PROBLEM REQUIREMENTS: Restate all entries exactly. Skip the images.

+++ SUPPLIED RECORDS

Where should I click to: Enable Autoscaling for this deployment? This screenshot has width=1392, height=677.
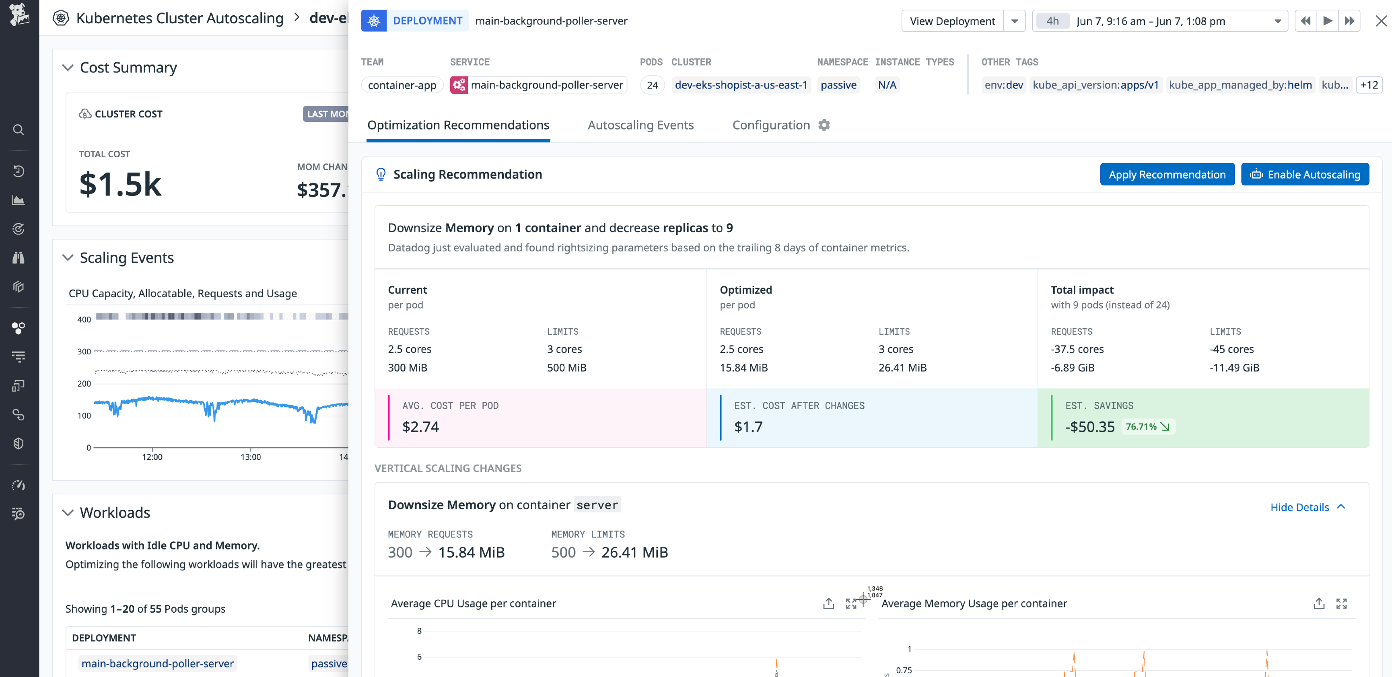pos(1305,174)
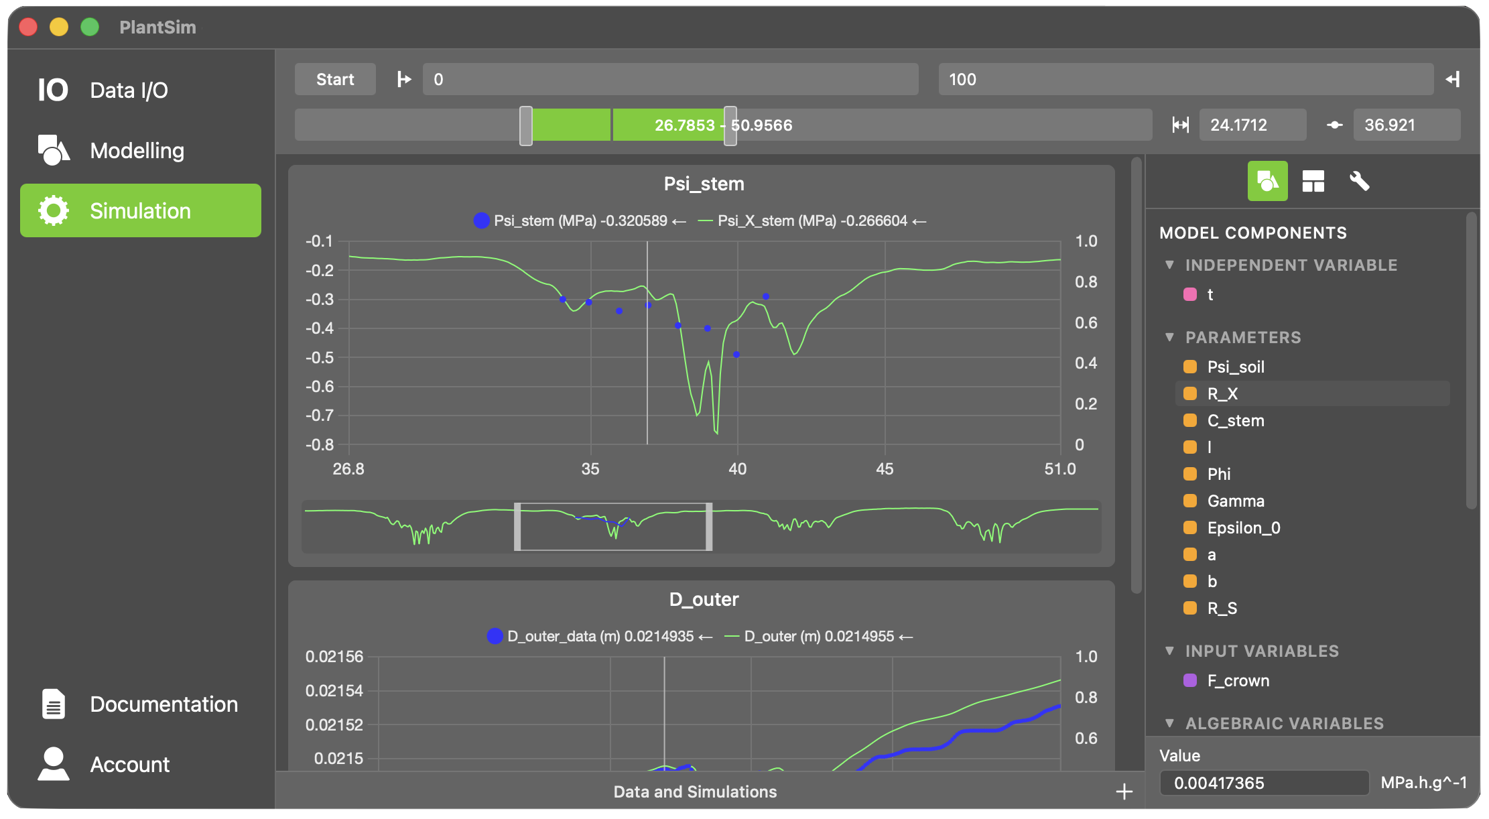Viewport: 1489px width, 819px height.
Task: Select the model components shapes view icon
Action: (1268, 181)
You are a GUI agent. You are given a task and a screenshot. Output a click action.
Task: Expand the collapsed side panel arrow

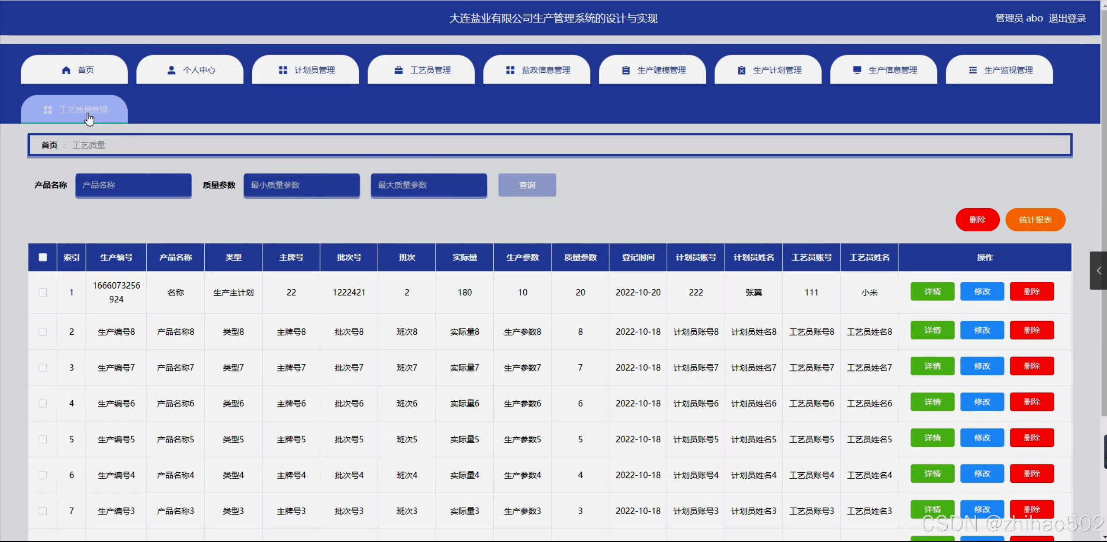(x=1098, y=271)
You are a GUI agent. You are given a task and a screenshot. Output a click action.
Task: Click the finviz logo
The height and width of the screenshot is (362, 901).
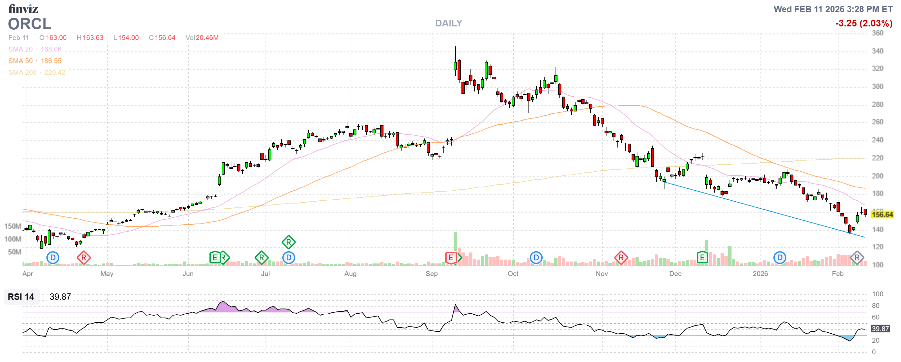23,8
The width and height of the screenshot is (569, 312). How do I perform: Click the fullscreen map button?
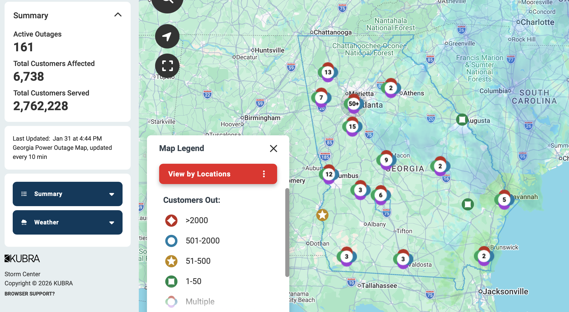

++++++

EXERCISE SOLUTION:
Where should I click to: Enable Autoscaling for this deployment? This screenshot has width=1392, height=677.
pos(1305,174)
Viewport: 1489px width, 819px height.
Task: Select the model components shapes view icon
Action: (1268, 181)
You are a GUI agent. You are given a task and a screenshot. Output a click action.
Task: Expand the collapsed side panel arrow

(x=1098, y=271)
You are a GUI agent. You are given a task and a screenshot. Output a click action.
Task: Click the finviz logo
The height and width of the screenshot is (362, 901).
23,8
The width and height of the screenshot is (569, 312). How do I perform: Click the fullscreen map button?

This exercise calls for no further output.